TASK OBJECTIVE:
Leave no line out. Transcribe the whole listing exactly.

━━━━

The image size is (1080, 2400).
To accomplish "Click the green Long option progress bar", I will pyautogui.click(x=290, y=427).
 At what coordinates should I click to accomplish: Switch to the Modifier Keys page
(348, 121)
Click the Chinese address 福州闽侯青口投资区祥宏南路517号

━━━━

ANSWER TO THIS PROBLEM:
The image size is (1080, 2400).
To accomplish "Click the green Long option progress bar", I will pyautogui.click(x=290, y=427).
 At what coordinates should I click to accomplish: Switch to the Modifier Keys page
(348, 121)
Click the Chinese address 福州闽侯青口投资区祥宏南路517号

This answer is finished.